The temporal dynamics of IL-17C effects in neurodegenerative diseases are poorly understood. It remains unclear whether IL-17C plays different roles at different disease stages, with potential beneficial effects early in disease transitioning to detrimental effects later. This complexity has implications for therapeutic targeting and highlights the need for biomarkers that can guide intervention timing.
Better understanding of IL-17C signaling in specific CNS cell types is needed. How IL-17C modulates microglial activation states, astrocyte responses, and neuronal function under different conditions will inform therapeutic strategies. Development of cell-type-specific targeting approaches may enable more precise modulation of IL-17C effects.

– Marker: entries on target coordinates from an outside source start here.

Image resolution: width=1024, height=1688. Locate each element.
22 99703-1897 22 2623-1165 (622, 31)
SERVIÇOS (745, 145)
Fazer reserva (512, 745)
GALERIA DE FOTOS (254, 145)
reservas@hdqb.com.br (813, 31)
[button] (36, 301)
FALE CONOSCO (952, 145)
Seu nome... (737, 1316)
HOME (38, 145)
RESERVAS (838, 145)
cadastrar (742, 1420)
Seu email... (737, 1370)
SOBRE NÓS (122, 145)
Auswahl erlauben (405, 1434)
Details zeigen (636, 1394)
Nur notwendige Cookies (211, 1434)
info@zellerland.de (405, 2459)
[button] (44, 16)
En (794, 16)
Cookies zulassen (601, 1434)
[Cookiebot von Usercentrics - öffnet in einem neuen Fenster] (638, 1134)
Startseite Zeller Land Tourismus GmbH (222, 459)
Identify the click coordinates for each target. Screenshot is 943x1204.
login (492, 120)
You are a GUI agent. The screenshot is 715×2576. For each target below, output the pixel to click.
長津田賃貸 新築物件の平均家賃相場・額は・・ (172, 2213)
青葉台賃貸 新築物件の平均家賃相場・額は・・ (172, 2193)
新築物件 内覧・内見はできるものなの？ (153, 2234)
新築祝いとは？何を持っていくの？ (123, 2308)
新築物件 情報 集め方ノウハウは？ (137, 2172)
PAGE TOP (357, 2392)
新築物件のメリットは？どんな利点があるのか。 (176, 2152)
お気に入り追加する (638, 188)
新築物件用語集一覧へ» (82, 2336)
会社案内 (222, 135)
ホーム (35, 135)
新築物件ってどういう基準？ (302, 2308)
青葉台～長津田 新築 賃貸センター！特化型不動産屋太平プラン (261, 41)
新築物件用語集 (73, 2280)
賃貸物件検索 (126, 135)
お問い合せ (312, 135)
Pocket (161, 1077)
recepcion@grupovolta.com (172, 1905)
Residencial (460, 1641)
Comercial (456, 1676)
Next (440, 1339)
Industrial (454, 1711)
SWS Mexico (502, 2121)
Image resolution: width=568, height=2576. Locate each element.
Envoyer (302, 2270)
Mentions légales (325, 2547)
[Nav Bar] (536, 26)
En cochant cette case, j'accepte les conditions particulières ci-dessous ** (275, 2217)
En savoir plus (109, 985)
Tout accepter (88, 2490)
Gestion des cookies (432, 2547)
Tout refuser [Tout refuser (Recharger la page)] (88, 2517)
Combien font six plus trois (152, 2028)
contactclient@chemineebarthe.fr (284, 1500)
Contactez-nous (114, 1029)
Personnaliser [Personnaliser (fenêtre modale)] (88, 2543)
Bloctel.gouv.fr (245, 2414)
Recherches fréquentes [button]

Interleukin-17C is a cytokine with important roles in mucosal immunity, epithelial defense, and neuroinflammation. Through its receptor expressed on neurons, astrocytes, and microglia, IL-17C modulates inflammatory processes that contribute to neuronal dysfunction and death in Alzheimer's disease, Parkinson's disease, and related disorders. The context-dependent nature of IL-17C effects, varying with disease stage, brain region, and cellular environment, presents both challenges and opportunities for therapeutic targeting. While IL-17C can have protective effects through promotion of barrier integrity and antimicrobial defense, chronic or dysregulated signaling may contribute to neuroinflammation and neurodegeneration. Continued research into IL-17C biology and its contributions to neurodegeneration will inform development of novel interventions for these devastating conditions.